To games consoles can be added an emerging range of hybrid IPTV/DVB set-top boxes with the capability, at least, of accessing over-the-top content. Set-top boxes for the UK’s free-to-air satellite platform, Freesat, come with a built-in Ethernet port, and there are plans for a Freeview (DTT) equivalent. It is envisaged that both will be able to play back over-the-top content streamed live across the Internet. Similar hybrid devices are currently being considered by major European ISPs.
Finally, TV sets themselves are becoming broadband-enabled. Video news website VideoNuze counted 18 major announcements about new broadband video technologies at this year’s CES show in Las Vegas, two-thirds of which related to extending online video directly to TV screens. Major TV set manufacturers such as Sony, LG Electronics, and Samsung are all backing this type of initiative, and it is a scenario that is explicitly provided for in the Open IPTV Forum’s recently-released specifications.

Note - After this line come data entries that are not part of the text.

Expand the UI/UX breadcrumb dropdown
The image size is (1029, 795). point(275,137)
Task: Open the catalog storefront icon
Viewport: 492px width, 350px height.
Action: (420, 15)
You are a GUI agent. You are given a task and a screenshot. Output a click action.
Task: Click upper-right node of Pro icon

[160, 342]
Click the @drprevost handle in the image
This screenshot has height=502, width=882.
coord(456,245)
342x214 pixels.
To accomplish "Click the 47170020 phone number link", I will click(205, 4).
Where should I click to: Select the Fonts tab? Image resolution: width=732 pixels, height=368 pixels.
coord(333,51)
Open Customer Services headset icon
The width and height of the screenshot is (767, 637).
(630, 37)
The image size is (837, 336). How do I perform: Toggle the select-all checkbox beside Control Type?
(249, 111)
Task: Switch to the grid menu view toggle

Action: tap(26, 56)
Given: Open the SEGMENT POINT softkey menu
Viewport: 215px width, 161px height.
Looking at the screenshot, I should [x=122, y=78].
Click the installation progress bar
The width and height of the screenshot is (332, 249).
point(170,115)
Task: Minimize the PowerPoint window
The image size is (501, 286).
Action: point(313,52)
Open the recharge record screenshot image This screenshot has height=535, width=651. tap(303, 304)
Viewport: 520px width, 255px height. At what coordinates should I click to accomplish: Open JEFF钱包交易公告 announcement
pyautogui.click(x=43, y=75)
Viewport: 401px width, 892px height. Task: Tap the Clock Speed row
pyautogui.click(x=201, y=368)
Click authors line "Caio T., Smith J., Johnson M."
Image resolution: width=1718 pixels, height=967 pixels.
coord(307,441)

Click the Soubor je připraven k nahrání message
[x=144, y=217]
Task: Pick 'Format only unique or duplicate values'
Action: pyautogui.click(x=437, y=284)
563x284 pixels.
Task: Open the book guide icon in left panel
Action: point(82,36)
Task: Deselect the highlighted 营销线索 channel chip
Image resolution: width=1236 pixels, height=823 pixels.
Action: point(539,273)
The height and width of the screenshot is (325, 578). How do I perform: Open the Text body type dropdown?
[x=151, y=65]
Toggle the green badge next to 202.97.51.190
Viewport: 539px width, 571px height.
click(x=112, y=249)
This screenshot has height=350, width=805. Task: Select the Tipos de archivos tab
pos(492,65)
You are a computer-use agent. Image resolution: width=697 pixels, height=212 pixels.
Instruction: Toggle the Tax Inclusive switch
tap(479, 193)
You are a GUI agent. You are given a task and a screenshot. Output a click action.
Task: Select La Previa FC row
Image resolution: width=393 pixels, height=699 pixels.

But is there any support for the notion that consumers might prefer to watch over-the-top video on a TV rather than a PC screen? The conventional wisdom has been that the online paradigm of browsing and clicking is a ‘lean-forward’, personal activity, best carried out on PCs; in contrast to the passive, social viewing that takes place in ‘lean-back’ mode on a traditional TV display, and which the DVD movie is tailor-made for. Consumers are also held to be much more tolerant of the lower-quality video typical of the Web when the display is a PC monitor rather than a TV set.
But there is some evidence from research into usage of the BBC iPlayer in the UK that suggests the conventional wisdom could be wrong.
Virgin Media, which offers the iPlayer to its VOD cable homes, reported last year that its platform accounted for around a third of all BBC iPlayer views in May 2008 – and yet the Virgin cable platform has a significantly smaller universe than the BBC’s online one. Around 44% of its 3.5m TV customers were regularly watching on-demand content at that time, which is to say 1.5m, whereas – according to Farncombe’s calculations – even a conservative estimate would place the number of regular online iPlayer users at around 6m.
That would mean viewers on the TV-based platform were responsible for at least twice as many iPlayer views last May as those on the PC/online one.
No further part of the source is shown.